The way things are developing now it does seem that the situation is growing more and more tense. So, do you think that in such circumstances Turkey emerging as a next nuclear state would be a welcomed perspective by the West?

I think there are concerns that Turkey is at the moment is only looking at its nuclear energy. I think in Turkey’s case, at least it’s certainly sincere initially but there is a lot of speculation if Iran does develop a weapon then Turkey would probably try to go for one as well, but I don’t think it would do it otherwise.

Generally with the nuclear energy issues, even with first power plant, if everything goes as scheduled, it’s going to be some years before Turkey gets that. And I think, you know, what we are going to see over Iran is we see it to be heading towards some kind of conclusion whether it’s some agreement or whether it’s a military strike, and we don’t want a military strike, but it does seem to be heading towards something.

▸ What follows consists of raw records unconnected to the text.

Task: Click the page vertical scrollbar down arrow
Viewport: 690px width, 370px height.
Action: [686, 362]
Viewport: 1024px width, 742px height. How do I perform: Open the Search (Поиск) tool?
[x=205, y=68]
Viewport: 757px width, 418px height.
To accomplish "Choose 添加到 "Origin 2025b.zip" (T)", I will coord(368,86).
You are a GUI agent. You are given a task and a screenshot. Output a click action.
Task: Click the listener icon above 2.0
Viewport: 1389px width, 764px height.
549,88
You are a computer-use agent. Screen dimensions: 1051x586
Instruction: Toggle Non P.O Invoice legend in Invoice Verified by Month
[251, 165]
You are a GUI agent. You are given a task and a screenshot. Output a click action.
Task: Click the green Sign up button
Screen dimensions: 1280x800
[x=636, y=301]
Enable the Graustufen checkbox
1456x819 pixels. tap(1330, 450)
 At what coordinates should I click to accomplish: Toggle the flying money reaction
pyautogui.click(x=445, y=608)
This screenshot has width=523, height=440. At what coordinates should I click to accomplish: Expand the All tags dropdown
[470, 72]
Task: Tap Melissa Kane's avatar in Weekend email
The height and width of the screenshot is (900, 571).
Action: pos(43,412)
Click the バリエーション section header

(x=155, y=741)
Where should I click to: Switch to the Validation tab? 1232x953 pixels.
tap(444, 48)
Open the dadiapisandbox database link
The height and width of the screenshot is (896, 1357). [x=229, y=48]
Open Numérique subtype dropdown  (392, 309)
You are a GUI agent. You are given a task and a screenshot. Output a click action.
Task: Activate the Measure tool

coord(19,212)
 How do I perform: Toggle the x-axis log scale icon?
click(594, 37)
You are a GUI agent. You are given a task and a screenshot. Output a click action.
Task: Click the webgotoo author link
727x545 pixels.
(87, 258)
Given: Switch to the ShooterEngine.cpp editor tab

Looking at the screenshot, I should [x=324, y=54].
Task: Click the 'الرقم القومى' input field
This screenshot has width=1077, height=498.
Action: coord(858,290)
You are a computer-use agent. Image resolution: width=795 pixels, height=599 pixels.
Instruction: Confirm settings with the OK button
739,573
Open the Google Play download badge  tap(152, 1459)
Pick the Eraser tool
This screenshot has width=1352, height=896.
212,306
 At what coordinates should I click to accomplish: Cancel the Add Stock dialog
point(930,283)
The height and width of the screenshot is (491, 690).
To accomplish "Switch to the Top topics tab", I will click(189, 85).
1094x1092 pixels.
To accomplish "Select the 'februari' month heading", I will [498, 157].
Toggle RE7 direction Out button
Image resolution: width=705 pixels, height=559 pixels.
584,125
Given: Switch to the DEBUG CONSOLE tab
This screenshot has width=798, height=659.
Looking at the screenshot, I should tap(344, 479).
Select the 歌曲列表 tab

So, I think this Iranian nuclear issue will probably be resolved in way or another within the next one or two years. And Turkey hasn’t even got nuclear energy at the moment, so I think that will be resolved before we see what happens with the Iranian standoff, it will be resolved before Turkey is in a position even to think about developing nuclear weapons. But to be honest I don’t think anybody wants any more nuclear weapons in the region, we have already got some in Israel and potentially some in Iran, and I think the idea would be to have none at all.

Mr. Jenkisn, thank you very much. And just to remind you our guest speaker was Gareth Jenkins – a senior associate fellow with the Silk Road Studies Program and Turkey Initiative with Jones Hopkins University coming to us all the way from Istanbul.